VANCOUVER – The UBC Thunderbirds (2-1) got a tremendous performance from their defence to limit the seventh-ranked Saskatchewan (2-1) to just three second-half points en route to a 31-10 victory over the Huskies on Saturday.
UBC quarterback Michael O’Connor passed for more than 400 yards at a jam-packed Homecoming Day at Thunderbird Stadium. The ‘Birds never trailed while entertaining a crowd of 9,542, the third largest crowd in Canada West football history.
Up by a field goal at halftime, UBC scored majors on back-to-back possessions in the third quarter to take a three-score lead while the Huskies couldn’t manage to respond.
O’Connor finished the game 26-of-36 for 431 yards, two touchdowns and an interception.
Trivel Pinto finished the game with 242 all purpose yards, including a 60-yard catch-and-run, and his first touchdown of the season.
The ‘Birds offence wasted no time out of the gate as Michael O’Connor threw deep to Alex Morrison on their first play from scrimmage for a 93-yard touchdown as UBC took the 7-0 lead less than five minutes in.

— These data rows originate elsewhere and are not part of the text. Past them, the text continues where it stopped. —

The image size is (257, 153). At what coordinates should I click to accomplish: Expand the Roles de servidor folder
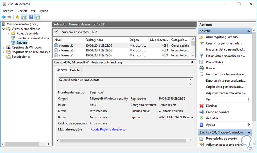click(8, 34)
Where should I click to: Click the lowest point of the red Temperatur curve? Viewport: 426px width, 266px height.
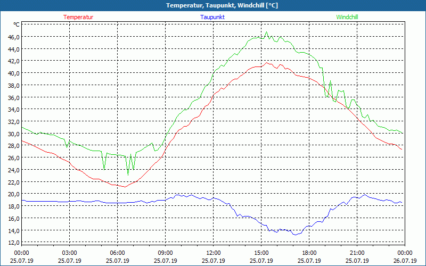tap(124, 187)
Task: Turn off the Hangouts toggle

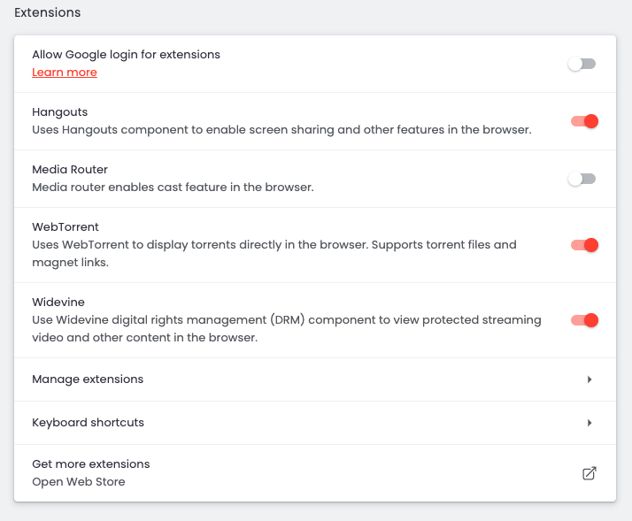Action: [584, 121]
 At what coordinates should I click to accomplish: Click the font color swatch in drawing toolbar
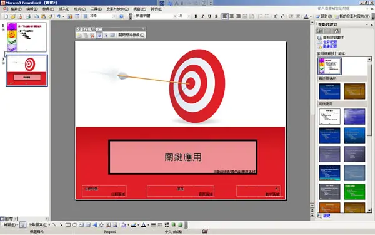(x=144, y=225)
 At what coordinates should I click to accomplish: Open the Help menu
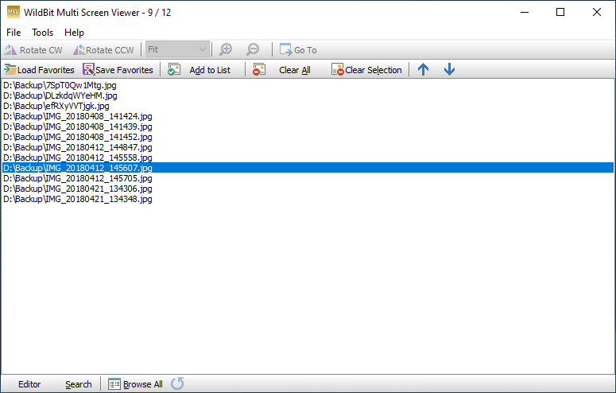click(x=74, y=33)
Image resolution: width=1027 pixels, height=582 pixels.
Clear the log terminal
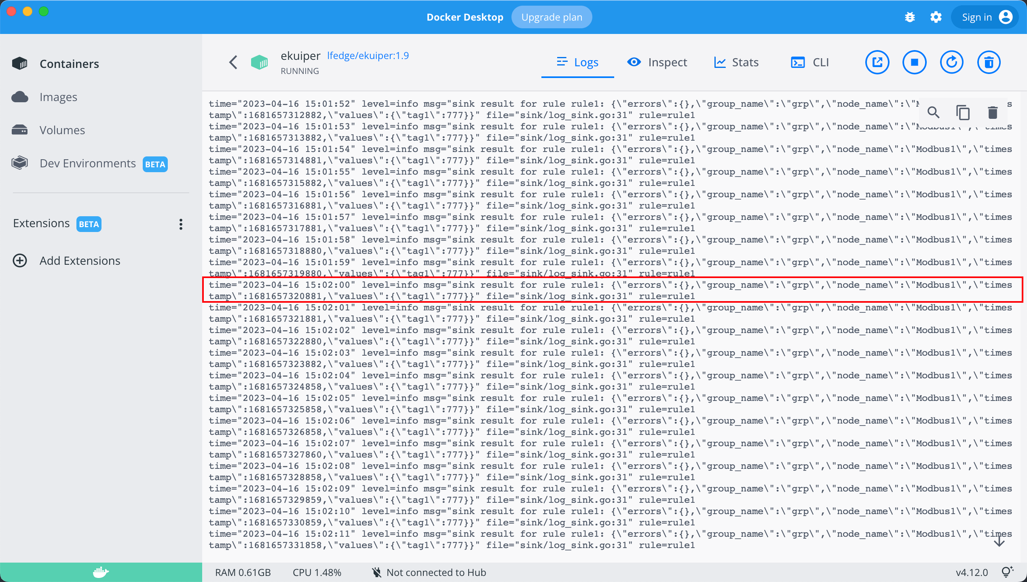pos(993,112)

After the two teams traded punts, the Huskies put together a touchdown drive starting at their own 46-yard line capped off by a four-yard Colton Klassen rush to tie the game.
The ‘Birds re-took the lead for good early in the second quarter when O’Connor once again quickly moved the ball downfield setting up a 13-yard Greg Hutchins field goal. Late in the half after Pinto’s 60-yard reception, O’Connor looked for Will Watson in the end zone but the ball was picked off by Saskatchewan’s Brooks Falloon.
But UBC’s defence came up big yet again and forced the Huskies to punt keeping the ‘Birds in front 10-7 at the half. After the teams traded punts to start the second half, O’Connor engineered an efficient six-play, 53-yard drive with Ben Cummings scoring a seven-yard rushing touchdown, his first of the season to put the ‘Birds up 17-7 midway through the third.
On UBC’s next possession, O’Connor threw a 45-yard pass to Trey Kellogg getting the ball down to the Saskatchewan 33-yard line. After calling his own number for a first down run, O’Connor went back to Pinto for the major score as the ‘Birds took a three-possession lead for the first time in the game.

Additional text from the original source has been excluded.